そこでERからの紹介だと伝え、予約を取れたのは1週間後。
ERでは検査しただけで、薬の処方は一切されなかった。ただ、もらった用紙には、熱がひどいときはタイラノールを飲むように、関節に痛みがでたときはすぐに医者に診せるようにとのことが記されていただけだった。
1週間はそのまま放置ということ。
タイラノールは、頭痛や解熱のときの薬で、処方箋なしで買える。
この頃は、熱は常に38度あったが、薬を飲んでも効き目がきれればすぐに熱があがってしまうことはわかっていたので解熱剤は飲まないことにしていた。
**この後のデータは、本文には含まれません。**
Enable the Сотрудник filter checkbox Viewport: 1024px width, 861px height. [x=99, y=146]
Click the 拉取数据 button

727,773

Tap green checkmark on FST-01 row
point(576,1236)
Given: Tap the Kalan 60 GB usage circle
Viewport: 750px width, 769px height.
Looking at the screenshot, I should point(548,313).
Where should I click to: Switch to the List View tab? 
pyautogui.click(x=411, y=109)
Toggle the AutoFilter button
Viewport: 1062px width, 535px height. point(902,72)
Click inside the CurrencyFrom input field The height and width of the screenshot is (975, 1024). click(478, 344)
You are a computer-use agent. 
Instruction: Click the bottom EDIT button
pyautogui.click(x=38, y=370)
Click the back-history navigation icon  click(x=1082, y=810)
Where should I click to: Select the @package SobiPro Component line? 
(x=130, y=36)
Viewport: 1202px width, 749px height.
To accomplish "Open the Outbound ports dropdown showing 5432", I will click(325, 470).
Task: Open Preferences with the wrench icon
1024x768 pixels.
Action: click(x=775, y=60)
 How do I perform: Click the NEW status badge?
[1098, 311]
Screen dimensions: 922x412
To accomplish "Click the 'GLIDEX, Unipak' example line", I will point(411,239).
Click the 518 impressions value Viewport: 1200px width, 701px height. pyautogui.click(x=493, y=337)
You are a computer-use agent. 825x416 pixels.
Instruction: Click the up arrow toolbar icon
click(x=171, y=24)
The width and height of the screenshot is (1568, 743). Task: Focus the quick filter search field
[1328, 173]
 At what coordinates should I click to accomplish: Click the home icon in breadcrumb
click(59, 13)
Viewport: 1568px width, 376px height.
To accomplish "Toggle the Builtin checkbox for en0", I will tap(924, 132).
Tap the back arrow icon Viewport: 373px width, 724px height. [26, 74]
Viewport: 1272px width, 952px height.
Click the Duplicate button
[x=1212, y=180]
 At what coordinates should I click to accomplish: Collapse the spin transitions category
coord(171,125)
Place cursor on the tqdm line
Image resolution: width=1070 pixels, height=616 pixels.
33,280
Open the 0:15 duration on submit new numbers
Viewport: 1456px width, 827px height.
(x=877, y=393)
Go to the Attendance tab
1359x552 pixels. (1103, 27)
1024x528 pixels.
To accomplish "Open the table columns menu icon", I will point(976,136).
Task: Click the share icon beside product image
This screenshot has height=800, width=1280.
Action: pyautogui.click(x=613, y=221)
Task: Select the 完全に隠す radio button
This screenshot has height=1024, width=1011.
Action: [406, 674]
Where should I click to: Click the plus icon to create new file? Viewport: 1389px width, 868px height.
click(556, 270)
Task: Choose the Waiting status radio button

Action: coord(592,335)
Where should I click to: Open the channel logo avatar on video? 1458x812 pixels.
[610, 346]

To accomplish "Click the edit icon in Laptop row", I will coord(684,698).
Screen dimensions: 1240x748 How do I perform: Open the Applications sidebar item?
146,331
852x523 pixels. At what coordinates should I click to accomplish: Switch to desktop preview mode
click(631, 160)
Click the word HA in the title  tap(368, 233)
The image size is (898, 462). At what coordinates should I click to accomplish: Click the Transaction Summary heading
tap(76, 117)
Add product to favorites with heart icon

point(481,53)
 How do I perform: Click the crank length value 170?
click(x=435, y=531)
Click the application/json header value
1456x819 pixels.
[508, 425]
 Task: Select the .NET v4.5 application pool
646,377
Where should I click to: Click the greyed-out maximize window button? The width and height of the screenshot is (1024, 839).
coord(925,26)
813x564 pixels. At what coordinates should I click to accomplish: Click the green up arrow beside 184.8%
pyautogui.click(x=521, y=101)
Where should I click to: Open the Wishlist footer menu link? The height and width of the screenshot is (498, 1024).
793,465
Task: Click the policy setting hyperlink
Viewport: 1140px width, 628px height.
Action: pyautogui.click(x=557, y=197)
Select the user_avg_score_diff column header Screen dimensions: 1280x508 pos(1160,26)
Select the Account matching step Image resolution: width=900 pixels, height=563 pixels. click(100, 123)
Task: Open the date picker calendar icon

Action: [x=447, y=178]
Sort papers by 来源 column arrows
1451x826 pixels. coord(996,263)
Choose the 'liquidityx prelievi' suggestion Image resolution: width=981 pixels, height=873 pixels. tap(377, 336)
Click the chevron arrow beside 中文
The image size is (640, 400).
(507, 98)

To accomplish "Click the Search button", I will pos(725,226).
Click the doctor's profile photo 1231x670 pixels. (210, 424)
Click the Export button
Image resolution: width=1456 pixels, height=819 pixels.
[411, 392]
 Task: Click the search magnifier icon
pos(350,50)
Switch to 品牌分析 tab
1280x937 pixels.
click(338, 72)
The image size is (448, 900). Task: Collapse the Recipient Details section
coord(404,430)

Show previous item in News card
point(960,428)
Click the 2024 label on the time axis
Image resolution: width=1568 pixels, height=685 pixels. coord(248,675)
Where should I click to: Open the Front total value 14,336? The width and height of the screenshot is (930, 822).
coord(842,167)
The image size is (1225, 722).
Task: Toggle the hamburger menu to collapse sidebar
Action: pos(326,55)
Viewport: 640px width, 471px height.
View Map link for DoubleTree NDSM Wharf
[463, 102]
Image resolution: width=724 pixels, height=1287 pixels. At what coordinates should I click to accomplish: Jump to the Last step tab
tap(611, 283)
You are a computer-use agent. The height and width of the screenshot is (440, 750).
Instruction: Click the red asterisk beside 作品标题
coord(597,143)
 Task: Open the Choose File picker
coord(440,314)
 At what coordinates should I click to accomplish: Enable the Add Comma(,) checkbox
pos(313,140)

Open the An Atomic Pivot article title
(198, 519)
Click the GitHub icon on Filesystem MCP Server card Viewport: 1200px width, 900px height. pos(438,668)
肝心なのは、抗生物質だ。一週間も抗生物質なしで、また高熱がでたらどうしよう、一時期のあの状態に戻るのは絶対いやだった。高熱がでて苦しくて解熱剤を飲んでも数時間落ち着くだけですぐにまた高熱に戻るのだ。
ERの前に行ったウオークインクリニックでは血尿も確認されたのに、放置しておいたら、どうなってしまうのか、中途半端に抗生物質をやめて細菌が力をつけてしまうかもしれない、そして、、、、。などとすっかりおびえてしまった。
しかし、これがカナダの医療なのだ。
日本とは違い、おもいたったその日に自分で内科なり泌尿器科なり病院を選んで行くことはできない。カナダでは診察や検査が無料だろうが何だろうが、もどかしいのだ。たかが尿路感染症で、さっさと治療をすすめられない。
医者側にしてみれば、たかが尿路感染症ゆえに急ぐ必要もないのだろうが、患者側にしてみれば、さっさと治療してはやく治してしまいたいものだ。
一度日本へ帰ってきたらどうかという日本にいる母の勧めに、私も本気で日本へ帰って病院へいくことを考えたりもした。
インドと違い、カナダでは日本同様抗生物質は医者の処方箋なしでは買えない。
そこで、自宅に日本で念のためにと処方された抗生物質が飲まずにとってあったのを思い出した。
インターネットでよく調べてみると、尿路感染症の治療にも使われる類の抗生物質だったので、自己判断でのむことにした。2週間近く1種類の抗生物質をのみ、まだ熱がさがらない場合、抗生物質を変える必要があるらしいので、まあいいのではないのか。